(Stored data entries)
──────

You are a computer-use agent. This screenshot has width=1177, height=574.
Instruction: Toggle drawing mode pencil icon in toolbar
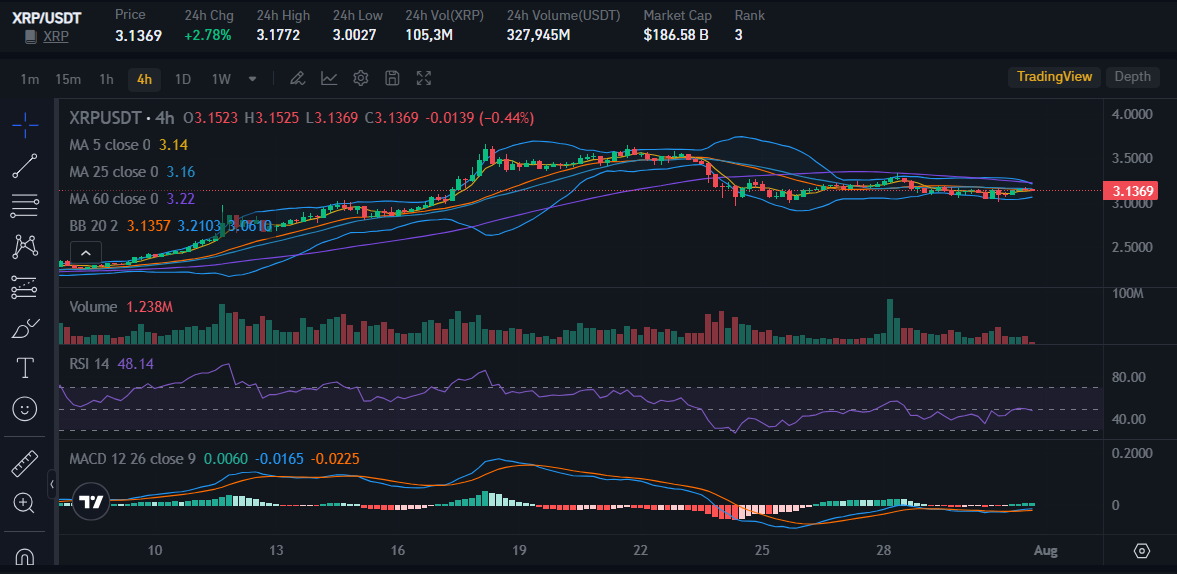click(x=297, y=78)
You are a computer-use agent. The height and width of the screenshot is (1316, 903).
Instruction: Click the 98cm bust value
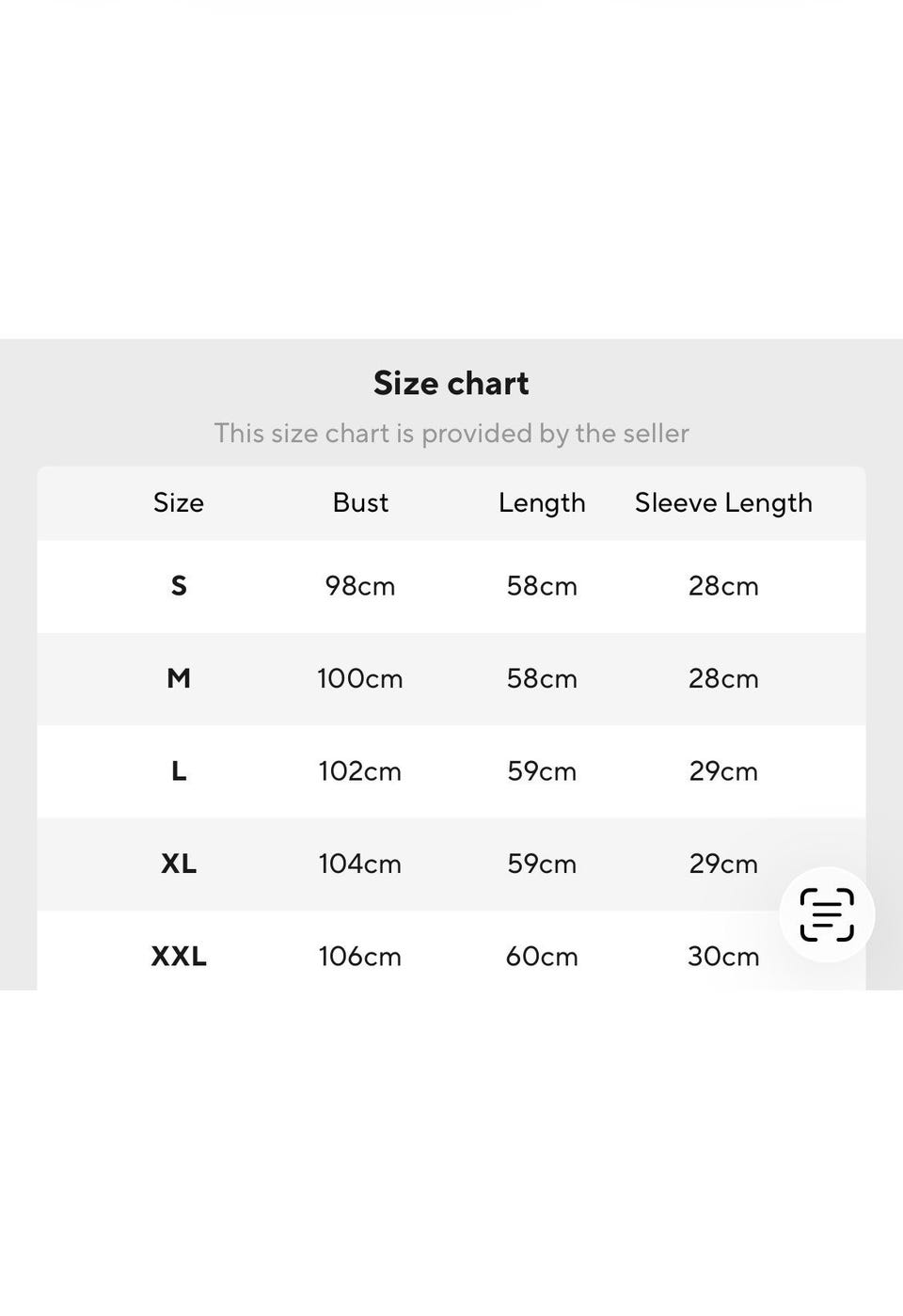pyautogui.click(x=360, y=586)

──────

TASK BRIEF:
Scan the entries above and copy each line where "height" occurs.

TASK RESPONSE:
You are a computer-use agent. This screenshot has width=1177, height=574.
You are a computer-use agent. The height and width of the screenshot is (1316, 903).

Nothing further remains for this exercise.